Partition Management Driver it could be a random memory error but given the nature of the access I would be running a virus or malware scan.
IE run malwarebytes.

you are also running a very old version of windows on a new machine. for example you have usb drivers from 2009 and 2010 but have a bios that has the various USB spec changes from 2012 and 2013 already incorporated into it.

remove AsrAppCharger.sys Tue May 10 01:28:46 2011
or update it, the old versions of these can cause memory corruptions.

you also need to apply all the custom driver fixes for your motherboard to get windows 7 to work correctly
http://www.asrock.com/mb/AMD/970%20Pro3%20R2.0/?cat=Download&os=Win764

most of the drivers have been updated from the default generic versions windows has installed.
(you have microsoft 2009 and 2010 versions)

windows does not install and maintain update for custom versions of drivers that are on your motherboards website.

after you get the updates installed if you still get a bugcheck, then run memtest86 to confirm your memory timings.

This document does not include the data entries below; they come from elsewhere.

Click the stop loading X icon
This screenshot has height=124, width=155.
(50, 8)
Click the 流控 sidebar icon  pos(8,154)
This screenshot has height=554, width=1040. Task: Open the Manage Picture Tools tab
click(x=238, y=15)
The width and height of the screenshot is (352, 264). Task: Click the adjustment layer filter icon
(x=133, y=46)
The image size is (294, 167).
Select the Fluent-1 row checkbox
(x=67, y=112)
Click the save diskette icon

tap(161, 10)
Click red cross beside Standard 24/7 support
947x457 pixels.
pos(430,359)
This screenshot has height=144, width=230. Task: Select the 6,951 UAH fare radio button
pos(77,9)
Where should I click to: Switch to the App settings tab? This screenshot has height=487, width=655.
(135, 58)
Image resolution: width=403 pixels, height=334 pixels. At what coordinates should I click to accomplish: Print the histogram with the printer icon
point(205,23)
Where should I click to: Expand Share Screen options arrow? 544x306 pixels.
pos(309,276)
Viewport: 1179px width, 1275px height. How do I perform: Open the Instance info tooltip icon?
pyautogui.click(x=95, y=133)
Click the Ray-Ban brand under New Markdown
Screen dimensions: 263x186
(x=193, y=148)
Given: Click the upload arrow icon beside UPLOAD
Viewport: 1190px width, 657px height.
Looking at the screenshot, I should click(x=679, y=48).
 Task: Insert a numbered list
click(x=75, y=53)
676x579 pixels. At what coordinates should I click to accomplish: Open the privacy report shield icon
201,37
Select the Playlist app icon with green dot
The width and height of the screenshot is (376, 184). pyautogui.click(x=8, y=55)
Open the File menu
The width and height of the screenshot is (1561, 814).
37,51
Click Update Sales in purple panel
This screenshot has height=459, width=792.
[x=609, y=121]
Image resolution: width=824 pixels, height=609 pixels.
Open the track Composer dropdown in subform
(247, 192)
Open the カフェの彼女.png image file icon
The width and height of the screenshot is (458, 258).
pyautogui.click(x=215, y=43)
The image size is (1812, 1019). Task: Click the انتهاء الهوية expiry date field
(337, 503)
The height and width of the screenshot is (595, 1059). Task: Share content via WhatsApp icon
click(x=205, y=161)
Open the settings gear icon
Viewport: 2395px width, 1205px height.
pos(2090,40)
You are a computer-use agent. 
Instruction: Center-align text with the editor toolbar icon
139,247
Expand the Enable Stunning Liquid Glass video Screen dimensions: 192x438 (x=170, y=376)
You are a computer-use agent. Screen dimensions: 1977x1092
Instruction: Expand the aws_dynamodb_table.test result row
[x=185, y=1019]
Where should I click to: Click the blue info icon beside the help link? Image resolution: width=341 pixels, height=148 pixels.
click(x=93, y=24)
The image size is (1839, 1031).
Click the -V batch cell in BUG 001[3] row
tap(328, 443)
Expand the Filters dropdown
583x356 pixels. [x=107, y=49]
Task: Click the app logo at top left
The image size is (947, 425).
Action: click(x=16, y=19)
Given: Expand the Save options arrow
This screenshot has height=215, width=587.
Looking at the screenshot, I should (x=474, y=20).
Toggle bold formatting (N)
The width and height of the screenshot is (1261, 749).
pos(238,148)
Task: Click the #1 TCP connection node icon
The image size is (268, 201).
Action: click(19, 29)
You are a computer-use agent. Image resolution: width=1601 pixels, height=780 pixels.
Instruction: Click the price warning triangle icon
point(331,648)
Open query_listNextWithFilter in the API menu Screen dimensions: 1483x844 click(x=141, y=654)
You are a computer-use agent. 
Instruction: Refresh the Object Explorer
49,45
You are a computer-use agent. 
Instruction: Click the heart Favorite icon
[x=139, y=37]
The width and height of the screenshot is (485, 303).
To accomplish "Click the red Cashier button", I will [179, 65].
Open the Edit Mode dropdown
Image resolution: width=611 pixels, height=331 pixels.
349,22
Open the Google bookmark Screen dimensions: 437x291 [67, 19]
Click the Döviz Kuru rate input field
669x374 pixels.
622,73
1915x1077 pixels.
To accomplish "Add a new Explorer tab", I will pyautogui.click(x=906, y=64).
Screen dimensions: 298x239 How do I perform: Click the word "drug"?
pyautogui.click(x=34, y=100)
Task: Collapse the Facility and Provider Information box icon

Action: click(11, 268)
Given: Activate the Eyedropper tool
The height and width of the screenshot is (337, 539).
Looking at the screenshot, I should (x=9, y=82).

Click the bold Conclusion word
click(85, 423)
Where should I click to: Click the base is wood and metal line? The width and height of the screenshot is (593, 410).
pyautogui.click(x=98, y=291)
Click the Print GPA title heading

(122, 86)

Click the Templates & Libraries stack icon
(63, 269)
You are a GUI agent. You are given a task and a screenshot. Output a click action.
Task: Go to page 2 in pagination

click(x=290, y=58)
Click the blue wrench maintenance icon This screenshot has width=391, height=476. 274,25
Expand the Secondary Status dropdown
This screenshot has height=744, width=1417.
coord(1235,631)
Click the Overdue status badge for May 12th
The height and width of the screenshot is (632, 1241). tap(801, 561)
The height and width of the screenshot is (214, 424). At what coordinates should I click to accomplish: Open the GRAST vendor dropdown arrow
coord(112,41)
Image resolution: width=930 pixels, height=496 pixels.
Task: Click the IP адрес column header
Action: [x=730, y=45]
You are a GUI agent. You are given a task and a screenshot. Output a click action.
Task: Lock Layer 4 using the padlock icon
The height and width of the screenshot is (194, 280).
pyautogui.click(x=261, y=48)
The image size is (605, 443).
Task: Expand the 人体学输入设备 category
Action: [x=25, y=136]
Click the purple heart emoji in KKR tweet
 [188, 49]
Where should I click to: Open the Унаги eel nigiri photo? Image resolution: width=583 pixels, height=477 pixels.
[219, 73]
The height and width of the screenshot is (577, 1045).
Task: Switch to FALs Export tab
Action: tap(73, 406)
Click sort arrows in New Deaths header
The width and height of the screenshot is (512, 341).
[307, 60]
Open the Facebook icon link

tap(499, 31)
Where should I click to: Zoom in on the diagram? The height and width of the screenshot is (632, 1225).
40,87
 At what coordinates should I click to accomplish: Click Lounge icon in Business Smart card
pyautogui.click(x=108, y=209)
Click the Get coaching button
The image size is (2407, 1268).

most likely though one of the driver updates will have fixed the problem.




remove this driver:
\system32\DRIVERS\AsrAppCharger.sys Tue May 10 01:28:46 2011
this driver is suspect:
System32\framebuf.dll unavailable (00000000)

machine info:
BIOS Version P2.60
BIOS Starting Address Segment f000
BIOS Release Date 02/01/2016

Manufacturer ASRock
Product 970 Pro3 R2.0
Processor Version AMD Athlon(tm) II X4 605e Processor
Processor Voltage 8bh - 1.1V
External Clock 200MHz
Max Speed 2300MHz
Current Speed 2300MHz



 

Mattdad1

Commendable
Jun 4, 2016
4
0
1,510
Thanks for your time on this. What a PITA... Started crashing mid-boot. I'm going to reformat and start over with a W10 ISO file on a thumb drive. Do you think this could be a hardware problem, since I tried this path before and also had constant BSODs? Memory and HDD have passed tests, I have new MB and GPU. CPU? PSU? Any suggestions? I have a feeling I'll be re-posting under the W10 group. Thanks again for your help, JohnBL!





 

Mattdad1

Commendable
Jun 4, 2016
4
0
1,510
JohnBL in case you're interested... I pulled one of the two DIMMs just to see what happened. I got a full clean install. I haven't had a BSOD yet, but knock wood. Any idea why my DIMMs would show as good after numerous passes through the "advanced" memory tests in windows? One of the tests took at least 8 hours, I'm sure it was longer. Anyway, thanks for your help, it's VERY nice of you to assist a stranger in need. MT
 
- the windows memory test is pretty basic, a more advanced test is memtest86
- you can get memory tests to pass it the defect happens to be in the same location where the test is loaded into memory.
-you can get memory sticks to pass while in one slot but not when placed in a different slot, just because of the slight timing changes.
- I have seen memory sticks all work individually but fail when all the memory slots were populated. I had a ASUS motherboard that actually indicated in the manual that you had to run your memory at a slower speed if you use all of the slots. Took me a while to figure that out, I used the vendor qualified memory at the correct speeds and setting but got memory failures. Then I found the little * in the manual and the note at the bottom of the page that indicated I had to run at a slower memory clock speed if I used all of the slots.


Memory defects are pretty common, I think about 8 % of tested memory modules fail to run at spec. People just don't take the time to test them.